Nesse
contexto, não basta comprovar que a mídia é regulada nas democracias mais
avançadas do mundo; não basta propor que as normas e princípios constantes da
Constituição de 88 sejam o “terreno comum” para se negociar a regulação; não
basta mostrar que as mudanças tecnológicas exigem uma atualização da
legislação; não basta reiterar compromissos com a Constituição Federal nem com
a liberdade de expressão. Nada é suficiente.
Venício A. de Lima
Ao contrário do que vem ocorrendo nas democracias liberais nas últimas décadas, inclusive em países nossos vizinhos da América Latina, no Brasil permanece interditado o debate público sobre o papel central que a mídia ocupa no processo democrático e a imperiosa necessidade de que jornais, revistas, rádio, televisão e internet se submetam a políticas públicas regulatórias garantidoras da universalidade da liberdade de expressão.
Ao contrário do que vem ocorrendo nas democracias liberais nas últimas décadas, inclusive em países nossos vizinhos da América Latina, no Brasil permanece interditado o debate público sobre o papel central que a mídia ocupa no processo democrático e a imperiosa necessidade de que jornais, revistas, rádio, televisão e internet se submetam a políticas públicas regulatórias garantidoras da universalidade da liberdade de expressão.
A mídia brasileira não debate publicamente a si mesma.
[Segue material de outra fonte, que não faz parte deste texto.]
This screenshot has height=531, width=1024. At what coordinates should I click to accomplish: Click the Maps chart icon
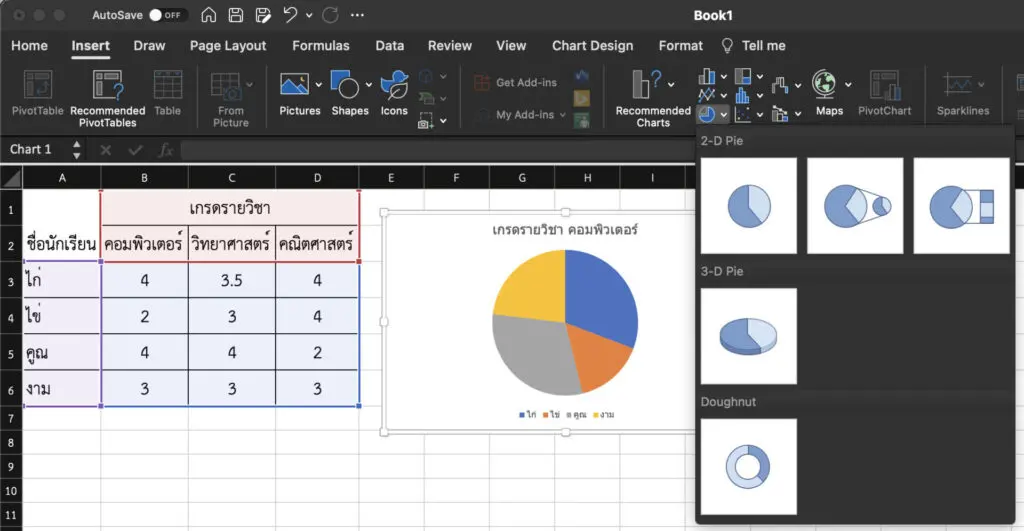[827, 86]
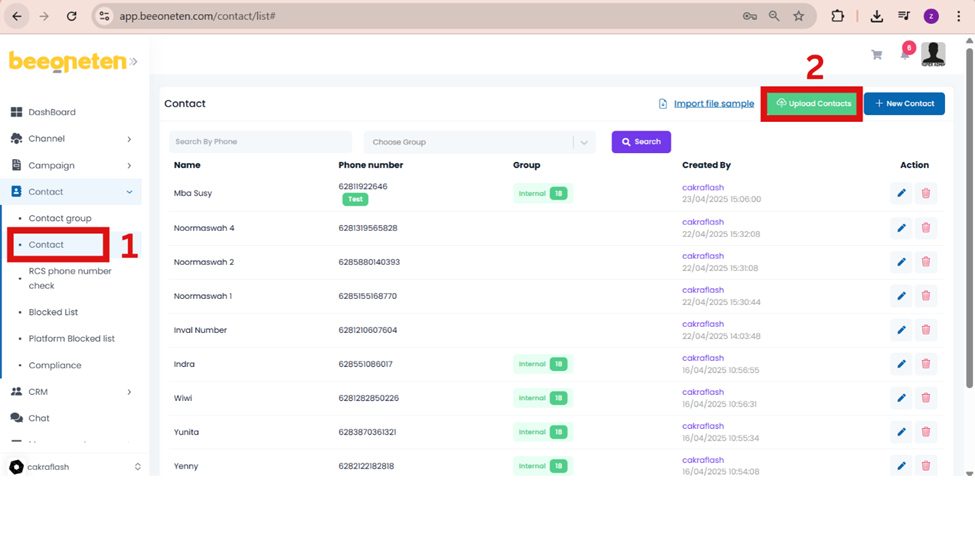The width and height of the screenshot is (975, 548).
Task: Collapse sidebar using the double chevron icon
Action: click(x=134, y=62)
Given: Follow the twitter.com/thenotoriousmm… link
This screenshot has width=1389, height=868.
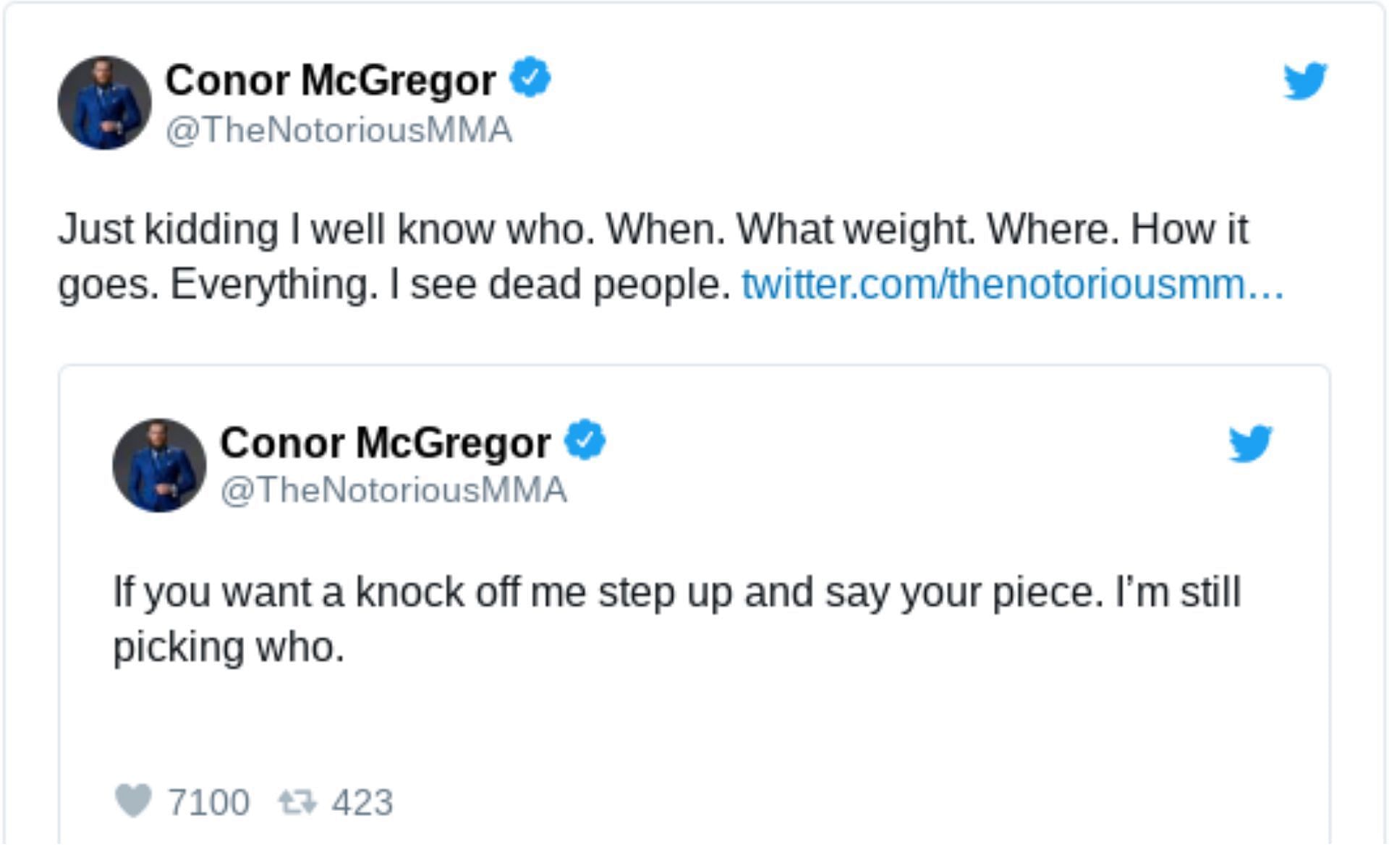Looking at the screenshot, I should click(1013, 284).
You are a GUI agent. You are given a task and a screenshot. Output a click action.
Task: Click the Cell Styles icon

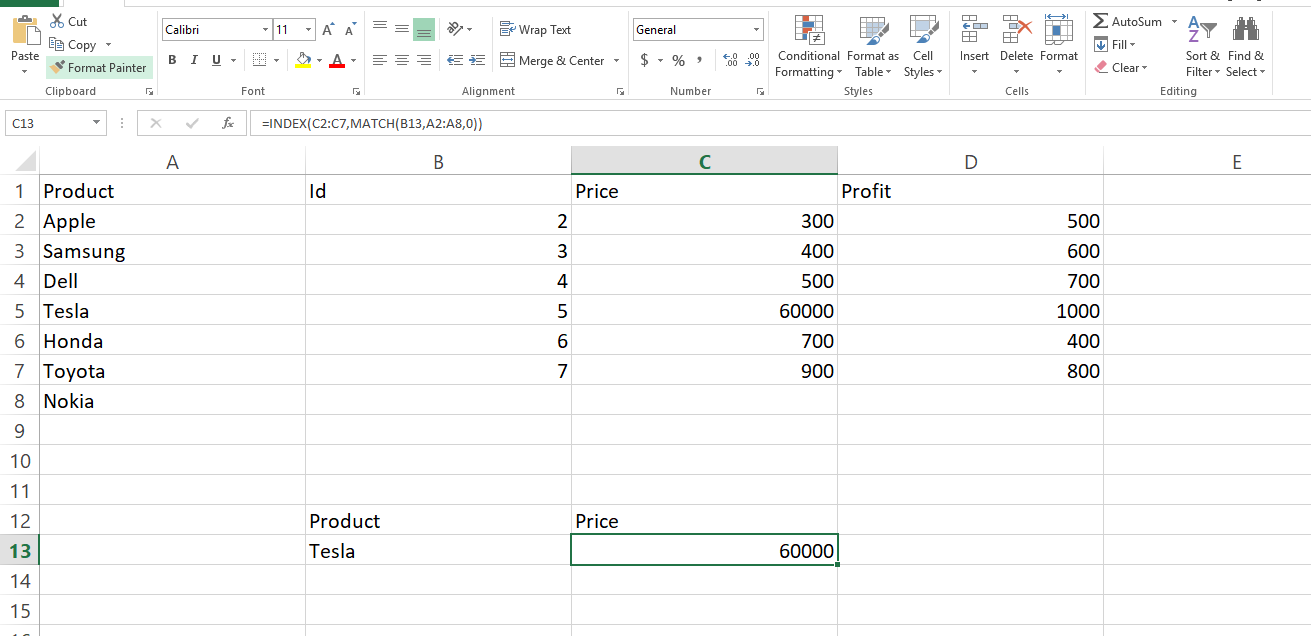(922, 47)

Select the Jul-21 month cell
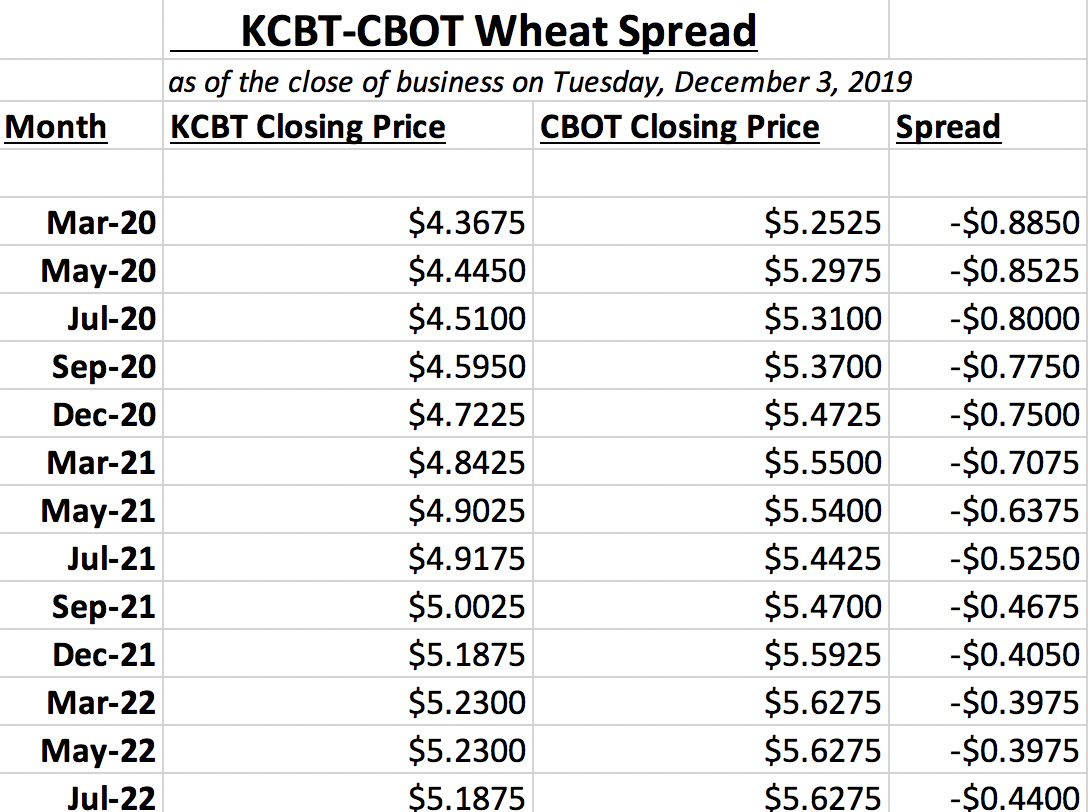coord(81,558)
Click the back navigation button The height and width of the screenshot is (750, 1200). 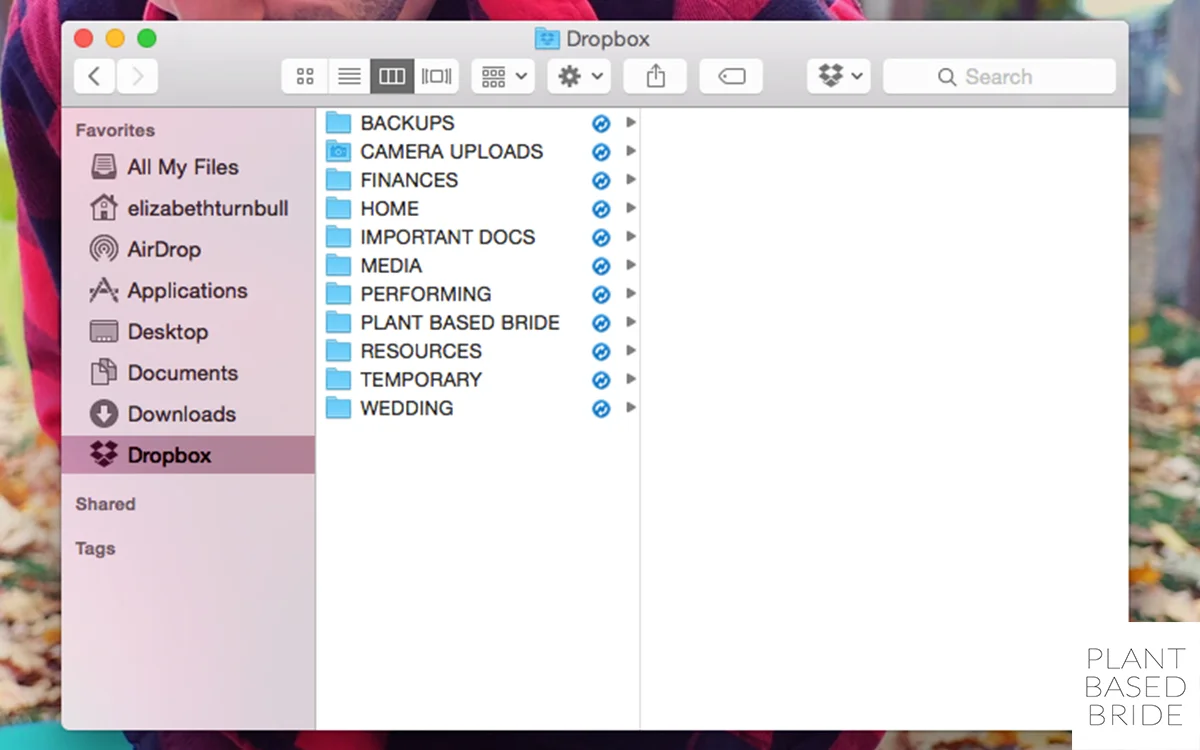pyautogui.click(x=94, y=76)
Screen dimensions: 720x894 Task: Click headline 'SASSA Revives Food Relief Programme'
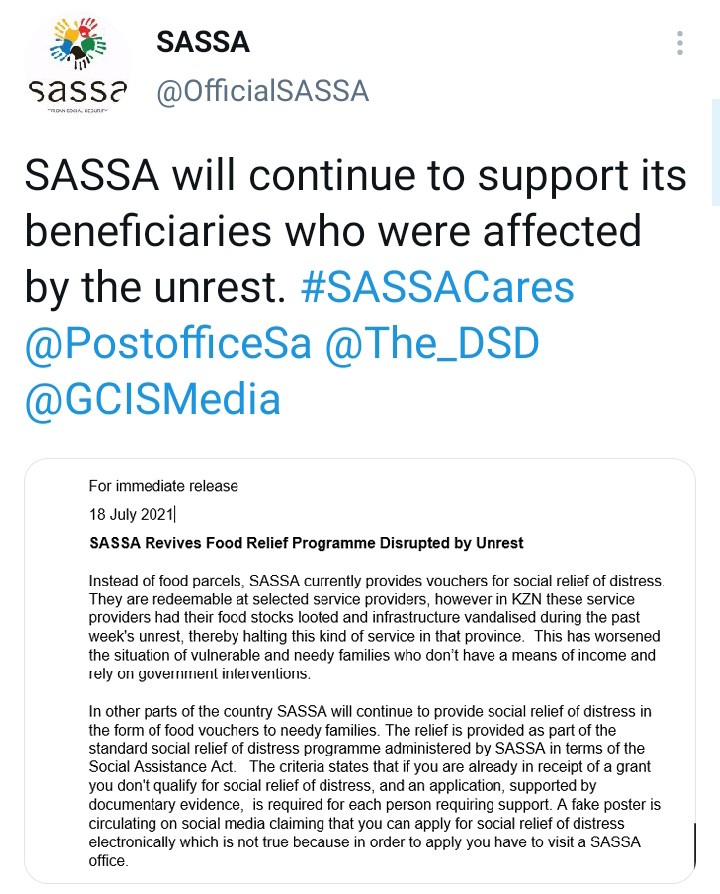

É verdade que seminários e eventos dos mais variados têm sido promovidos
ou contam com o apoio ostensivo dos poucos grupos empresariais privados que
controlam a mídia. O tema recorrente tem sido a liberdade de expressão
equacionada, sem mais, com a liberdade da imprensa. Mesmo assim, esses
seminários e eventos não constituem debate público. Preocupados em garantir os
incríveis privilégios assimétricos que conquistaram historicamente e numa reafirmação
de sua recusa à negociação democrática, esses grupos debatem, escutam e
promovem apenas a sua própria voz. Perspectivas diferentes das suas não são
ouvidas e tem sido sistematicamente caracterizadas como autoritárias,
populistas e defensoras do controle e da censura estatal.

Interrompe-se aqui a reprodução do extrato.